Viral-host interactions in HBV Laboratory

Human hepatitis B virus (HBV) infection is a major worldwide health problem. Exposure to HBV can result in transient infection, with clearance of virus and immunity to reinfection, or chronic infection with carriage of the virus, often for the lifetime of the individual. These different outcomes are related to the dose of virus, age at the time of infection and the immune response generated towards viral antigens. Despite the availability of a HBV vaccine that protects against infection, no cures are available for chronic infection and many aspects of the disease are not understood.

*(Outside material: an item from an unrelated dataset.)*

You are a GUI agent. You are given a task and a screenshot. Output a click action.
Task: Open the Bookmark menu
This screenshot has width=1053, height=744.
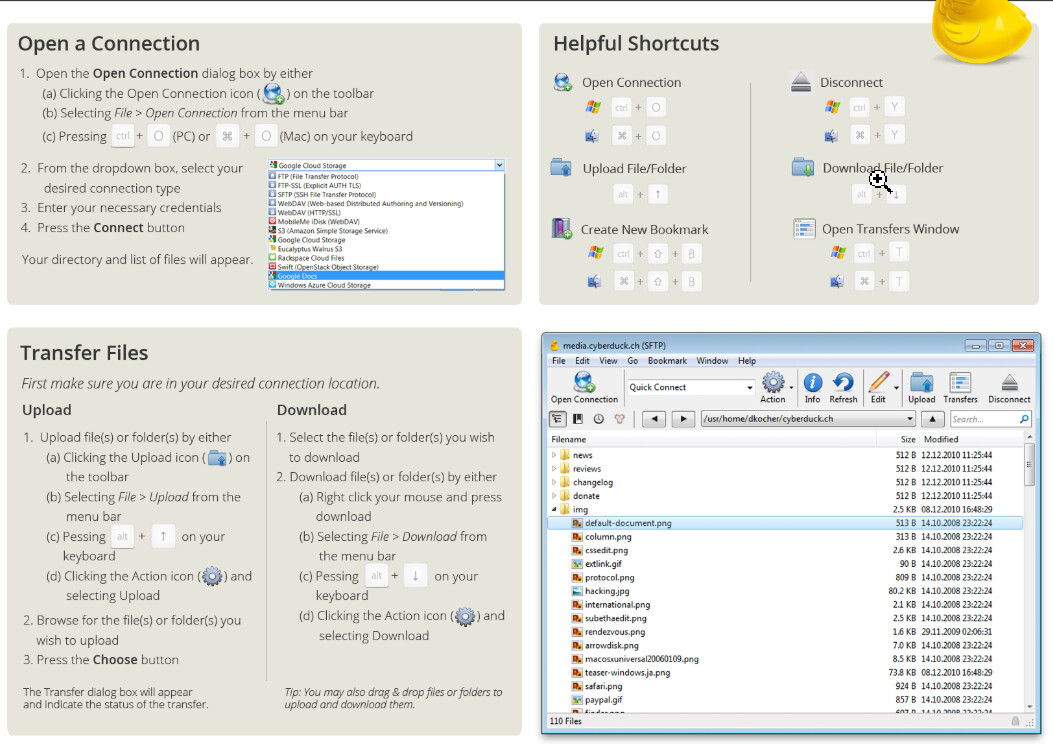(x=667, y=361)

Our laboratory studies the duck, woodchuck and chimpanzee models of human HBV infection using a range of in vivo (animal model), in vitro (cell culture), immunological (ELISA, immunostaining) and molecular techniques (PCR, RT PCR, southern blot and in situ hybridization).

The overall aims of our research are to understand why some individuals recover from HBV infection while others remain chronically infected. We have previously shown using Pekin ducks (Figure 1) that the outcome of Duck Hepatitis B Virus (DHBV) infection can be altered by age, dose of virus and antiviral drug treatment. We are extending this work to study the recovery phase of infection, to determine if removal of virus from the liver involves death of infected cells or if cells can be cured of infection by the action of cytokines, without cell death. We have recently determined that traces of viral DNA persist after recovery from infection and are investigating the form and activity of this viral DNA and its role in maintaining immunity to re-infection.

We are also developing therapies for treatment of chronic infections by combining antiviral drug therapy with various DNA vaccine protocols. DNA vaccine protocols include naked DNA vaccines, novel whole cell DNA vaccines and prime-boost protocols including DNA vaccine priming and boosting with recombinant fowlpox viruses.